City of Oregon v. Szakovits

Decision Date15 December 1972
Docket Number72-301,Nos. 72-158,s. 72-158
Citation291 N.E.2d 742,61 O.O.2d 496,32 Ohio St.2d 271
Parties, 61 O.O.2d 496 CITY OF OREGON, Appellee, v. SZAKOVITS, Appellant. CITY OF MARYSVILLE, Appellee, v. MICHAELIS, Appellant.
CourtOhio Supreme Court

John D. Garand, Oregon, for appellee in case No. 72-158.

Loren G. Ishler, Toledo, for appellant in case No. 72-158.

Robert O. Hamilton, City Sol., for appellee in case No. 72-301.

John W. Dailey, Jr., Marysville, for appellant in case No. 72-301.

PER CURIAM.

The issue in each case is whether a warrantless arrest for operating a motor vehicle while under the influence of alcohol is illegal, if the operation of the vehicle is not actually viewed by the arresting officer.

R.C. § 2935.03 states that 'A . . . police officer shall arrest and detain a person found violating a law of this state, or an ordinance of a municipal corporation, until a warrant can be obtained.'

In each case, appellant claims that the officer, before arrest, should have either obtained a warrant or viewed the actual operation of the vehicle.

Appellees, in effect, maintain that under the facts in each of these cases, police officers may legally arrest without a warrant. We agree.
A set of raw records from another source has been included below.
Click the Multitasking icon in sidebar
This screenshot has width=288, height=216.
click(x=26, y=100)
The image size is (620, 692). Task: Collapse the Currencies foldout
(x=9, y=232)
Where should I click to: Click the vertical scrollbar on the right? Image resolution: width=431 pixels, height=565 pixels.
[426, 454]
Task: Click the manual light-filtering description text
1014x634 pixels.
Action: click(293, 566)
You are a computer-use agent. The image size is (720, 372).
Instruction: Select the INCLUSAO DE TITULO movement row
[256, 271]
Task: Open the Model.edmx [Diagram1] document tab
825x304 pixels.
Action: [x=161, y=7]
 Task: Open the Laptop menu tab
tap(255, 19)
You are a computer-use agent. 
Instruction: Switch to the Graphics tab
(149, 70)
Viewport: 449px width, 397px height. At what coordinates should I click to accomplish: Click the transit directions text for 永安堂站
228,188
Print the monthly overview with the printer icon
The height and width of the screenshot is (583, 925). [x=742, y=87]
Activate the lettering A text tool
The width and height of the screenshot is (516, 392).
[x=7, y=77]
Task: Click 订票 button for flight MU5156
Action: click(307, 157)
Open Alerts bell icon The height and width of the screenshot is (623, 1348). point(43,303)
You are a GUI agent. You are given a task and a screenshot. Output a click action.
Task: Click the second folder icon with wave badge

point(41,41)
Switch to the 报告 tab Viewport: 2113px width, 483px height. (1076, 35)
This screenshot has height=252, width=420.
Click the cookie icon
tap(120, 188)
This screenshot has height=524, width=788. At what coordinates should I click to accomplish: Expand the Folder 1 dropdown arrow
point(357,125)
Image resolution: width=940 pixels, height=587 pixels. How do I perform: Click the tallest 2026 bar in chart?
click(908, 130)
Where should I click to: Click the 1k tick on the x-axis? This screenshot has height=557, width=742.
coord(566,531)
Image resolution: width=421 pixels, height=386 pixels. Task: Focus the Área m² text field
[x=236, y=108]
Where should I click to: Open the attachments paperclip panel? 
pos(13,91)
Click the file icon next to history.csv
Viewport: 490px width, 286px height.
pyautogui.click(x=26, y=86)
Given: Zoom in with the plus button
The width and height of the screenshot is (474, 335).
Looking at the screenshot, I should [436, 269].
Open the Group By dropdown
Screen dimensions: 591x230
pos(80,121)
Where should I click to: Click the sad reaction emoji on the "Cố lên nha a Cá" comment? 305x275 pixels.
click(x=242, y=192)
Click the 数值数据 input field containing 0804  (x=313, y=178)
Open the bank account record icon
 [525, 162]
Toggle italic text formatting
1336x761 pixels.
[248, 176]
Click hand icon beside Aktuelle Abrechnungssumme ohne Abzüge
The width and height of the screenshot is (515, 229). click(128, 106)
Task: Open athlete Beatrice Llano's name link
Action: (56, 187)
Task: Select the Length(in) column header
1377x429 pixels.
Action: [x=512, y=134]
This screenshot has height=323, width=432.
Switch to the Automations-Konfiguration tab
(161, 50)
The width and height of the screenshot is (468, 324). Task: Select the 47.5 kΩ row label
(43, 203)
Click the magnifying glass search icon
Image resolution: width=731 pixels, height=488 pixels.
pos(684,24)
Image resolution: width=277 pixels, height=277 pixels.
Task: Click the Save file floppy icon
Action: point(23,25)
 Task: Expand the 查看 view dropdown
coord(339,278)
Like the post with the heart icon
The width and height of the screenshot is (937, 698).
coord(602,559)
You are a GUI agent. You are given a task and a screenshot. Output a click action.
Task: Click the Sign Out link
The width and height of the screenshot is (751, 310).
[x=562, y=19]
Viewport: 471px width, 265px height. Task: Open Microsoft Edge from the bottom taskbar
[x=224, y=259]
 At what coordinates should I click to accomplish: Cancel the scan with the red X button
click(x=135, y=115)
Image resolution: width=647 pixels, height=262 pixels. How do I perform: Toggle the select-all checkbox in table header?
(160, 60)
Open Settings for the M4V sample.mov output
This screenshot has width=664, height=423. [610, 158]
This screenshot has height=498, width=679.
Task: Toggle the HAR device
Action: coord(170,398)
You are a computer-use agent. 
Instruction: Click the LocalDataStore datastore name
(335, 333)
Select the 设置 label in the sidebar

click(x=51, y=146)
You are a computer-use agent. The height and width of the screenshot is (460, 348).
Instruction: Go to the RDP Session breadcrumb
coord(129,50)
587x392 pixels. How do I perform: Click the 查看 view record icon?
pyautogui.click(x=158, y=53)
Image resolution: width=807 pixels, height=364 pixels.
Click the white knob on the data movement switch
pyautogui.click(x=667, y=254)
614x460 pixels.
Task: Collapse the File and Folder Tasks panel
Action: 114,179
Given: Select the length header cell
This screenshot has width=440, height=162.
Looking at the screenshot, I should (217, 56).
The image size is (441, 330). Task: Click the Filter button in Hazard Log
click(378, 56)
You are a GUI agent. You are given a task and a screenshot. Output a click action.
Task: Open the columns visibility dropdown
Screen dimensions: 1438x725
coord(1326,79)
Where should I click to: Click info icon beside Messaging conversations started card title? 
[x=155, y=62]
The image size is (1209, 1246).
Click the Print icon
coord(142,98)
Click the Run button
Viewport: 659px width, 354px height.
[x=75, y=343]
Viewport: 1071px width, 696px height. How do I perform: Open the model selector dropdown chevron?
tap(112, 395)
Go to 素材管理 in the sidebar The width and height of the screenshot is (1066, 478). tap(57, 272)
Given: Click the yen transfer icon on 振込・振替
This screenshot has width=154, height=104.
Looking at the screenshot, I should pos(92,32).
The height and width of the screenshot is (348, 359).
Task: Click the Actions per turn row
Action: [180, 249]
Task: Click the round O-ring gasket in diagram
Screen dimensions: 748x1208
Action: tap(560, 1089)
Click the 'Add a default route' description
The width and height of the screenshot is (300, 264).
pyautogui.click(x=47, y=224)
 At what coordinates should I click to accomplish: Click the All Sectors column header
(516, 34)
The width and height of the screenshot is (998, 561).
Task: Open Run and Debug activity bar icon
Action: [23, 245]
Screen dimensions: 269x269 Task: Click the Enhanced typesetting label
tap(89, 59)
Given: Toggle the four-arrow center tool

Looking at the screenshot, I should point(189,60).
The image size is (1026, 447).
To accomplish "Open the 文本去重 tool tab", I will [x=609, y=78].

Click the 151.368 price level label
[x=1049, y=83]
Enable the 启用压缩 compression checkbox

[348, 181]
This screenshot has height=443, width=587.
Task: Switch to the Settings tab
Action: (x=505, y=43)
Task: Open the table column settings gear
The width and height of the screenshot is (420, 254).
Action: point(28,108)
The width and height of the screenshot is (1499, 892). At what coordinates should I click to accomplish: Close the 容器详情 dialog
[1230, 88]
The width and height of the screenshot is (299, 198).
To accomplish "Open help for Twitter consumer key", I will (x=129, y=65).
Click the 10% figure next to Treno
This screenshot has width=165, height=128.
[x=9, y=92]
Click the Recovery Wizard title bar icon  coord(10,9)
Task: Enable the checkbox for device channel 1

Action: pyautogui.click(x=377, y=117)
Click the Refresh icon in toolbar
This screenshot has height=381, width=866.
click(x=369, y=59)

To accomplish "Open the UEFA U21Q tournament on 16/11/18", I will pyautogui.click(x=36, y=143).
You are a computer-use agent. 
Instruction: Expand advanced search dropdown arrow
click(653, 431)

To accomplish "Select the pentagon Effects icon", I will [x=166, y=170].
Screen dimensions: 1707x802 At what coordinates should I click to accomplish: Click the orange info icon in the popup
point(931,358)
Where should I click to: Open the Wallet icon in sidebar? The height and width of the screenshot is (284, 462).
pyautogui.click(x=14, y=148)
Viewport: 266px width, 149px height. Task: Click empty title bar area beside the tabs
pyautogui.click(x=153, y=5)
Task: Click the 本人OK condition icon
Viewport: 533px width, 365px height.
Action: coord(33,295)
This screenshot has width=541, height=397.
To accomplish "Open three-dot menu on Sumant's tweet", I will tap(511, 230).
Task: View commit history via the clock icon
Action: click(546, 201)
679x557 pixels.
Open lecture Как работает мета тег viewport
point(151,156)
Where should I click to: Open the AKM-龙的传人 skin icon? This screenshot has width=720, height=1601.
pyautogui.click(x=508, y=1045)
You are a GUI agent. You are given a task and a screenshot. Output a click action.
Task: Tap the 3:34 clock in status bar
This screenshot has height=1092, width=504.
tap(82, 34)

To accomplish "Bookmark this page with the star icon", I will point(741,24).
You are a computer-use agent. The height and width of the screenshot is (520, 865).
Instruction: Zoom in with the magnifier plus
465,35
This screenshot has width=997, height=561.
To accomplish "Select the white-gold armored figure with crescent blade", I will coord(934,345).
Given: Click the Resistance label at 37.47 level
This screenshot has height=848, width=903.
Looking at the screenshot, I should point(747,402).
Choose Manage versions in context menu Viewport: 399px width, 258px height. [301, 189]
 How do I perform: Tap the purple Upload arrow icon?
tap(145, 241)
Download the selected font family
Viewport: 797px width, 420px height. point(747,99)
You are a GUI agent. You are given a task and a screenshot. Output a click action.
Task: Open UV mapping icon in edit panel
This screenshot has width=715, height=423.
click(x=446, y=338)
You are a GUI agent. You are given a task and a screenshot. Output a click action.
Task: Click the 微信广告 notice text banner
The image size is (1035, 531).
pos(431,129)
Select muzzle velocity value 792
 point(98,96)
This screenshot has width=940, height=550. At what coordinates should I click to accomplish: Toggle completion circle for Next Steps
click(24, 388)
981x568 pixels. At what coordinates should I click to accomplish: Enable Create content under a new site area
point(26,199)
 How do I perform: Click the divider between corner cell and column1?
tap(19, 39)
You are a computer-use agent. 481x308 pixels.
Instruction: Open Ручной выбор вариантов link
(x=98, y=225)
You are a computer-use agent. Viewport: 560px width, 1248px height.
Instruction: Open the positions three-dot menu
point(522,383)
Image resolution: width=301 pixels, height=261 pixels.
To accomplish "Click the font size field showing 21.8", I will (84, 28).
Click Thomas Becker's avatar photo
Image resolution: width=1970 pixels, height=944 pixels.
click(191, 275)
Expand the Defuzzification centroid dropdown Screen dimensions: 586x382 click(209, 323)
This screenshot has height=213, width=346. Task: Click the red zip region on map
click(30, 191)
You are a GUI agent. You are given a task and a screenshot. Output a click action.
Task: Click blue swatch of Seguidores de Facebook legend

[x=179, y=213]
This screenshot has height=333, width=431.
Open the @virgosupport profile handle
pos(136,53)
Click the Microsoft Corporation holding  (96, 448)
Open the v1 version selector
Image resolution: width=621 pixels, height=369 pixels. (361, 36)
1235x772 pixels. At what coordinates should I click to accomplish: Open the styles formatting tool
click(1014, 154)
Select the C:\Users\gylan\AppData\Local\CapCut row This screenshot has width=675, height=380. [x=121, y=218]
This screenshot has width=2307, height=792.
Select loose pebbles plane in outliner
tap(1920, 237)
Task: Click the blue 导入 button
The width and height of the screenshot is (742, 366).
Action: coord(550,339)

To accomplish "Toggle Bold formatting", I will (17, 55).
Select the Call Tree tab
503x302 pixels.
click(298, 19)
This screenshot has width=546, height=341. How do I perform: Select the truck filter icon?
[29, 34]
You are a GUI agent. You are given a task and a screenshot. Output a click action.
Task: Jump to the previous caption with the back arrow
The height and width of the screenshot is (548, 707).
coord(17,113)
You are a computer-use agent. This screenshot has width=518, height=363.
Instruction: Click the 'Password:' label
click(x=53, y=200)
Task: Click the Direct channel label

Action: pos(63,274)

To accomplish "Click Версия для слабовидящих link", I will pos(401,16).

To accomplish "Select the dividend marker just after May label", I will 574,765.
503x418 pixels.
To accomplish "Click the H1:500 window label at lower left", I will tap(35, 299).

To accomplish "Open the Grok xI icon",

The third paragraph of the syllabus in Mentor v. Giordano (1967), 9 Ohio St.2d 140, 224 N.E.2d 343, states:

'Although a charge of operating a motor vehicle while under the influence of intoxicating liquor may apply where a stationary vehicle is involved, the evidence must show beyond a reasonable doubt that the accused was under the influence of intoxicating liquor while operating the vehicle in that condition.'

This court reversed the conviction in Mentor. There is, however, a clear distinction between the facts in these cases and Mentor. In that case, the vehicle was parked on a private lot behind a church, away from the traveled roadway. Three other people were present inside the vehicle when the officer arrived. A passenger testified that he had been the driver, and not the defendant. There was no indication how long the vehicle had been parked. At page 146, 224 N.E.2d at page 348 in Mentor, the following appears:

'Chronology is an important element in 'drunken driving' cases. A relationship must be established between the time there was evidence to show the influence of intoxicants and the time of operating a vehicle. . . .

'Generally, each 'drunken driving' case is to be decided on its own particular and peculiar facts. . . .'

The facts in each of the instant cases show that an accident occurred on a public street and that both appellants were injured. While at the scene, both voluntarily admitted to driving the vehicles. There was no question of appellants being visibly under the influence of alcohol.

After viewing the scene of the accident, and hearing appellants' admissions on a first-hand basis, the officers could reasonably conclude that each had been operating his vehicle shortly before the officers arrived. Coupled with the fact that appellants were obviously under the influence, the officers properly found each to have been violating an ordinance of the respective municipal corporations prohibiting driving while under the influence of alcohol.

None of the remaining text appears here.